Perché se Cesena è prima della classe per trovare i soldi pubblici e/o privati per restaurare, rimettere in sesto o rinnovare edifici storici, incespica invece sul che cosa farne. Finora niente di azzeccato al 100% come per esempio il Museo Fellini a Rimini. Flop e critiche quasi sempre. Come nel caso, tanto per non prendersela sempre col Comune, della chiesa settecentesca di Sant’Agostino. Danneggiata nel 2003 dal terremoto, restaurata con oltre tre milioni statali soprattutto come spazio culturale, è di fatto inutilizzabile per buona parte dell’anno a causa di un grave limite nel sistema di riscaldamento.
Frutto invece di project financing è il buco nero del Foro Annonario, cioè il Mercato coperto di Piazza del popolo. In passato spazio aperto circondato da colonne, poi coperto dalla metà dell’800, oggi paga un inefficiente metamorfosi architettonica. Tanto che proprio in questi giorni la società, che avrebbe dovuto tenerselo fino al 2057, lo restituisce in parte e anzitempo al Comune. Al prezzo di 1,5 milioni. Soldi pubblici.
E quanto alla Biblioteca Malatestiana è sì oggi aperta ai più disparati utenti dopo un ventennio di lavori e circa 12 milioni, ma chi ne criticò la metamorfosi, in particolare lo storico Claudio Riva, ancora scuote il capo. Continuano a farne le spese, osserva lo studioso, le decine di migliaia di documenti storici rappresentati da libri, stampe, pubblicazioni periodiche, le note foto di scena che erano al Centro Cinema S. Biagio, inglobato nella biblioteca e sostanzialmente sparito, i fondi di grandi cesenati che non smettono di approdare alla Malatestiana, ma che non forniscono più materia per iniziative organizzate da direttori registi dell’istituzione. Stanno lì, al piano zero, per nulla o poco valorizzati.

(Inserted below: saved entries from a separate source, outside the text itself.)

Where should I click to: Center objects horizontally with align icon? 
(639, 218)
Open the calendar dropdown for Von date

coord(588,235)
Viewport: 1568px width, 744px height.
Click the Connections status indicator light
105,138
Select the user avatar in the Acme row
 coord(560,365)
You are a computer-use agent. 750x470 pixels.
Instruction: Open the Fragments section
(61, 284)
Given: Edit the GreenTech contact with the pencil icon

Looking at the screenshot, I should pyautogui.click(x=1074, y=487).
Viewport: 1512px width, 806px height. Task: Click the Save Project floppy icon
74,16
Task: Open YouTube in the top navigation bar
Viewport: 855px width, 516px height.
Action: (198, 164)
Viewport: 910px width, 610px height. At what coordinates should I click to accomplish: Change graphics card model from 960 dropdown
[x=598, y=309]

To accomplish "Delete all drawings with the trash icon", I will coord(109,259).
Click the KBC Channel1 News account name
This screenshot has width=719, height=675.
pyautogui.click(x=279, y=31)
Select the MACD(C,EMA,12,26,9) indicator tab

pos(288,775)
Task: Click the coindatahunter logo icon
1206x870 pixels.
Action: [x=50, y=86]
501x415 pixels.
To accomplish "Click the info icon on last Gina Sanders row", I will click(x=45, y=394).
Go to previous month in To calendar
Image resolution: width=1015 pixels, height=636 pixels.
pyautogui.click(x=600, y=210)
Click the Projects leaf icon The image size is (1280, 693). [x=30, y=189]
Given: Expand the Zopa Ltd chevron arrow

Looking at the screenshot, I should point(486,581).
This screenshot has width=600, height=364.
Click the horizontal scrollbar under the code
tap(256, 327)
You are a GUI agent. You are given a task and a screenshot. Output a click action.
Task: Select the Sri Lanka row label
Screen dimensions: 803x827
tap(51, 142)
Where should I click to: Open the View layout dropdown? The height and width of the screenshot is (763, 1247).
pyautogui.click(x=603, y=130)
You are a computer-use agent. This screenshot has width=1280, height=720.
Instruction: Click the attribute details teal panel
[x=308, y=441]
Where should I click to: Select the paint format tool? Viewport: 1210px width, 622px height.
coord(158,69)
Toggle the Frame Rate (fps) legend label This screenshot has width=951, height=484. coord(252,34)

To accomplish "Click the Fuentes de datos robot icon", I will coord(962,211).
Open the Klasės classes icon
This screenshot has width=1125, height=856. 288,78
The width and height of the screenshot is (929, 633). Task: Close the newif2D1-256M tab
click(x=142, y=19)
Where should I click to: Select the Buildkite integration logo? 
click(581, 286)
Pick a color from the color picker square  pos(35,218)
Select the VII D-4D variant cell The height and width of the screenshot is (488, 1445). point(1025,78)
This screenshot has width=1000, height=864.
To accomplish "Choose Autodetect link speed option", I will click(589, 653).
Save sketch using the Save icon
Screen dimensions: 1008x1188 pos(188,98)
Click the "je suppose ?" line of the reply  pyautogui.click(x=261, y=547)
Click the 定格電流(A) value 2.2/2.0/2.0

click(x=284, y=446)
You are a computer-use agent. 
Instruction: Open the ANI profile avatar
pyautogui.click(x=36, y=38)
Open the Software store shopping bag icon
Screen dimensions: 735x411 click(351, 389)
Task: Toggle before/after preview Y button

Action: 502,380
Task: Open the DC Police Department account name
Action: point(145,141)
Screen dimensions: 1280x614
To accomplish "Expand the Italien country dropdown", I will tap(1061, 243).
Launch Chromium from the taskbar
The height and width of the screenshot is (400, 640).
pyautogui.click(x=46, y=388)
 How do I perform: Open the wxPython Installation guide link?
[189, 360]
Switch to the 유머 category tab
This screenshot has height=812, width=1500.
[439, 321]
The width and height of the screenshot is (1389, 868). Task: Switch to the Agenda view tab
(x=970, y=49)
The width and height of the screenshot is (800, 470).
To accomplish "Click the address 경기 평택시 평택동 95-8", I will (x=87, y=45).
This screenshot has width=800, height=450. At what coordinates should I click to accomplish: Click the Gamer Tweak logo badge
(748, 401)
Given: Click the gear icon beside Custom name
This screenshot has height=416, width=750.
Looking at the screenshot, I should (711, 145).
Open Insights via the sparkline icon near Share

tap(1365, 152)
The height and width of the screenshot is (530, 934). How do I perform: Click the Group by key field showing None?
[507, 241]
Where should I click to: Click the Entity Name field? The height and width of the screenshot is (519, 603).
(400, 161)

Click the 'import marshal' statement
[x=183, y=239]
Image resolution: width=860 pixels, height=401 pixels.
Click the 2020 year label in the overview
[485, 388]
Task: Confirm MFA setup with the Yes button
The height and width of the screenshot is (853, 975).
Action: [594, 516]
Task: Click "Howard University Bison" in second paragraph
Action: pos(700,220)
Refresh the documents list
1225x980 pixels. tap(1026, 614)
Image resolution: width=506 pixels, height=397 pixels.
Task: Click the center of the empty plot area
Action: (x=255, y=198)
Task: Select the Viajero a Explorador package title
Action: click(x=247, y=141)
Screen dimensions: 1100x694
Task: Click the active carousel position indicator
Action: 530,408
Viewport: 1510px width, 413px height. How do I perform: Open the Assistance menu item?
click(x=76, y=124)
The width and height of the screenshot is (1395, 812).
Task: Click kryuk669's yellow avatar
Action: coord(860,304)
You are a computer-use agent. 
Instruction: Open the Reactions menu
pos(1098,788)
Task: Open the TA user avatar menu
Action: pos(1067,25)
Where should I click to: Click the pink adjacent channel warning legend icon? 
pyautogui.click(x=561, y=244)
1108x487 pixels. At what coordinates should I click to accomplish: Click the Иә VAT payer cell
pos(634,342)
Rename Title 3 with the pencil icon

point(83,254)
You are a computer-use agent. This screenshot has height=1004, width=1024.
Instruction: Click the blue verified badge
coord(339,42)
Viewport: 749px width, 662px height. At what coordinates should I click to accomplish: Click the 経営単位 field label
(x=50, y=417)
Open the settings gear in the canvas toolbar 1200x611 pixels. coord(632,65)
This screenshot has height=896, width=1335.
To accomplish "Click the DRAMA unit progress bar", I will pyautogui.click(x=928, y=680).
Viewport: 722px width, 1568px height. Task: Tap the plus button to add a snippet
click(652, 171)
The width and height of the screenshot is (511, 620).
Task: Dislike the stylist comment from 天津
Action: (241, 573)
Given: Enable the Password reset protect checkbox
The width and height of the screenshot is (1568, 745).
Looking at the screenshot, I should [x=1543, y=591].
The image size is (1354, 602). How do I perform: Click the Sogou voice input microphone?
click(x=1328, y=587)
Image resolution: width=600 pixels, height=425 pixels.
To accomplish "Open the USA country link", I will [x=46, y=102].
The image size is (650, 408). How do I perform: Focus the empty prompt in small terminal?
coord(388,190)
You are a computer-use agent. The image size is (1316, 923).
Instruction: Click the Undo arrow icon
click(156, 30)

Casa Bufalini, infine, la casa natale (1787) di Maurizio Bufalini, medico innovatore tanto come clinico quanto come docente morto a Firenze nel 1875, non solo è stata ristrutturata al prezzo di tre milioni (2016) come appartamento e non come edificio settecentesco. Ma anche, lamenta Daniele Vaienti, presidente dell’Università della Terza Età, non è diventata la prima, vera casa della memoria cesenate (quella di Renato Serra ha solo la divisa militare dell’intellettuale morto nel '15-'18) grazie al trasferimento nei suoi 450 mq del fondo di 9000 testi del ‘700-‘800 che Bufalini donò con quelli del padre, medico anch’egli, alla Malatestiana e il Comune di Cesena accolse con gratitudine e stendardi per le vie. Per non farne nulla.
“Si tratta credo del principale fondo medico-scientifico italiano che sia mai stato consegnato ad una biblioteca pubblica” spiega Vaienti. ”Quei libri andavano riportati a casa loro, a casa Bufalini. Trasformata in centro di studi a livello scientifico di medicina storica, naturalmente dopo avere eseguito un restauro scientifico dell'edificio”. Che oggi è un attivo “di tutto un po’”.
Sarà invece il quartiere Fiorenzuola col Palazzaccio a regalare a Cesena qualcosa, al tempo stesso, di respiro universale ma anche identitario? Non snaturato e, soprattutto, di successo? Qualche premessa c’è. Un’idea chiara e adatta all’edificio, prima di tutto. Dei tre piani i primi due andrebbero uno ai moti patriottici del 1831-2, che coinvolsero anche le terre dello Stato della Chiesa, quindi anche Cesena e il Palazzaccio, l’altro alla storia del Risorgimento. Il terzo sarebbe invece occupato dal tema del cambiamento climatico al servizio, prima di tutto, delle vicine scuole superiori.
Altro fausto dettaglio: tutti i partiti, da Cesena 24 alla Lega e al Pd stesso fino a Cesenasiamonoi, che si sono avvicendati nella saletta di WellDone in piazza della libertà col gruppo che vuole il recupero guidato Cesare Benedetti, ex-cuoco con una indomita passione per la storia, hanno apprezzato la circostanza che tutto, idea e battaglia, sia partito dal basso. Basso, intendiamoci, ma colto e competente. Un modo che in passato male probabilmente non avrebbe fatto.